2. Make Medicare transparent. (CMS)

  • Medicare insures nearly 60 million seniors and hugely influences pricing.
  • Medicare rates for each code, bundled and unbundled, should be public. Transparency and accountability should be basic expectations.
  • Medicare Advantage plans should be required to share net price information with patients.
  • Hospitals who receive Medicare dollars—public money—should be accountable to the public with net price transparency as a Condition of Participation.

3. Make employer plans transparent. (ERISA)

  • Employer plans should be required to provide net price information to employees and link to pricing information from other insurers.
  • “Reasonable compensation” rules can make contracts between employers and insurers/third-party administrators (TPAs) compliant only if net price information is delivered.
  • With these two above changes, insurers and TPAs will only be able to compete if they provide net price information.

Misperceptions and Facts:

Misperception: It doesn’t really matter to patients how much something costs insurers and other third-party payers who pick up most of the costs.

Facts: While it’s true that our current healthcare payment structure includes many middlemen, it still matters to patients what services cost.

  • Consider uninsured or cash patients: it certainly matters to them.
  •  Many patients with insurance have high deductibles, so must pay the costs for their health care services until they spend a certain amount.
  • The copay or cost-sharing that patients are responsible for is often a function of the total bill, meaning the sticker price does matter because it affects how much patients pay.

Misperception: Medicine is different: If you need something done, it has to be done, regardless of cost.

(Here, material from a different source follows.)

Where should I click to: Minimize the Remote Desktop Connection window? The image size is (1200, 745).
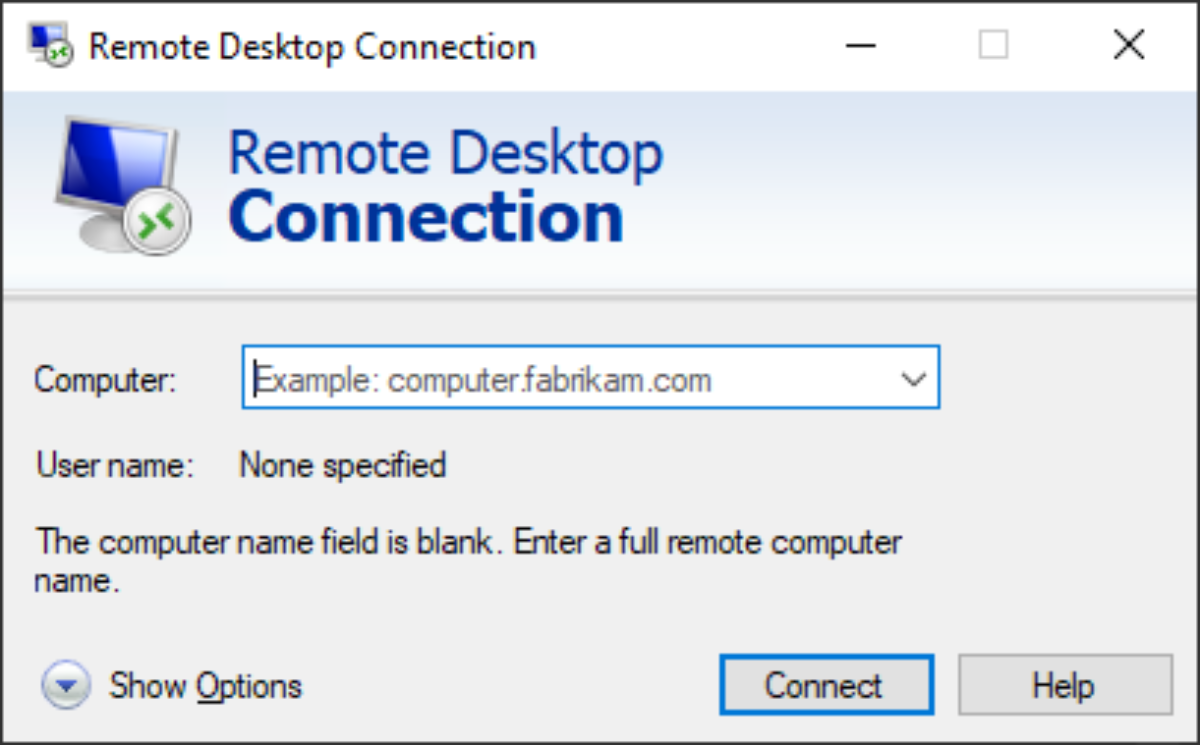[858, 45]
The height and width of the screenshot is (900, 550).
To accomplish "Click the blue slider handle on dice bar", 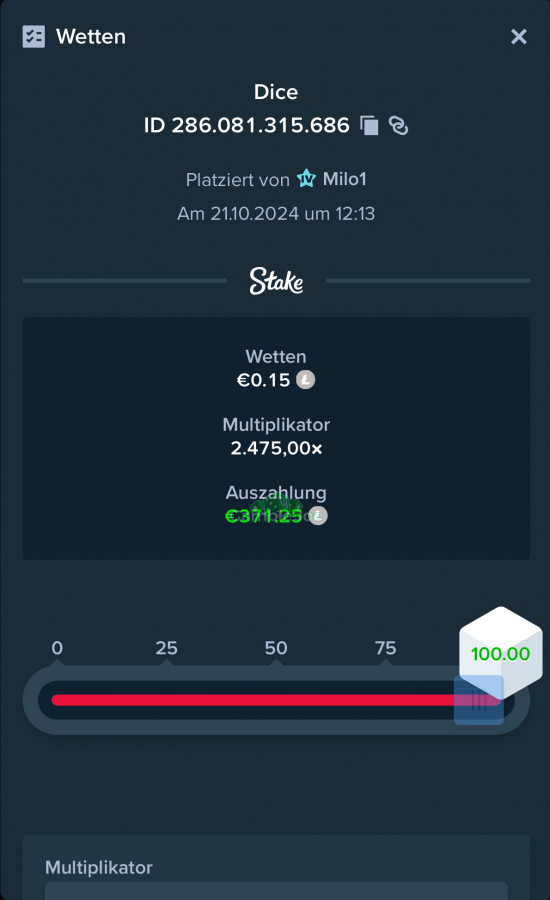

Facts: Sometimes, in an urgent situation, patients will not think about cost because their life or health is at risk: They will go to the closest emergency department or seek care in the most timely or convenient way. However, most healthcare services are “shoppable,” meaning patients have time to look around and plan for how and where to spend their dollars.

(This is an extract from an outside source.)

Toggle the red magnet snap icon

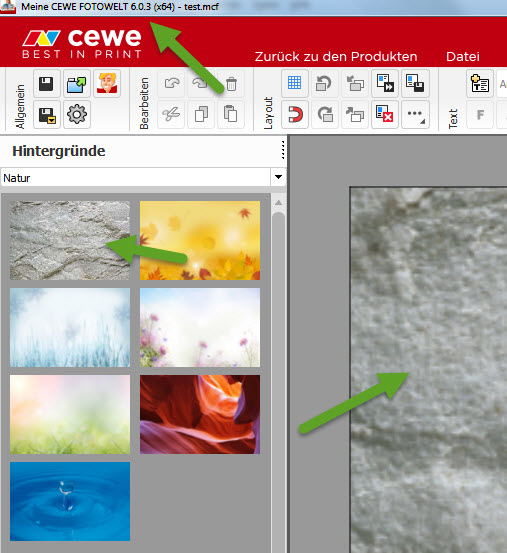(295, 115)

Misperception: Because most people have insurance, out-of-pocket health costs aren’t that big of a concern.

Facts: Most Americans have insurance, but in spite of this, health costs continue to be a top concern.

  • In fact, Gallup recently reported that Americans had to borrow $88 billion to pay for health care bills last year, and sadly one in four people skipped a health care treatment, service, or screening because of costs.

Misperception: Price transparency is too complicated; it will take 10 years to figure it out.

Facts: We know this isn’t true: Hospitals are merging and purchasing doctors’ practices all the time. We know net pricing information is shared in these negotiations. Why can’t it be shared with the public?

Misperception: We can achieve price transparency simply by requiring hospitals to post average prices or out-of-pocket cost estimates for certain standard treatments, or we can just address “surprise billing.”

Facts: There are many recommendations to achieve price transparency, like requiring hospitals to post average prices or addressing surprise billing (out-of-network bills). But these proposals are small steps toward better pricing information and may not provide helpful or actionable information for patients. To achieve real, system-wide price transparency, patients need to have access to net prices—that is, the full picture of markups, discounts, and payments made on their behalf, not just their out-of-pocket costs. Only system-wide, net price transparency will bring systemic change to the way we pay for health care.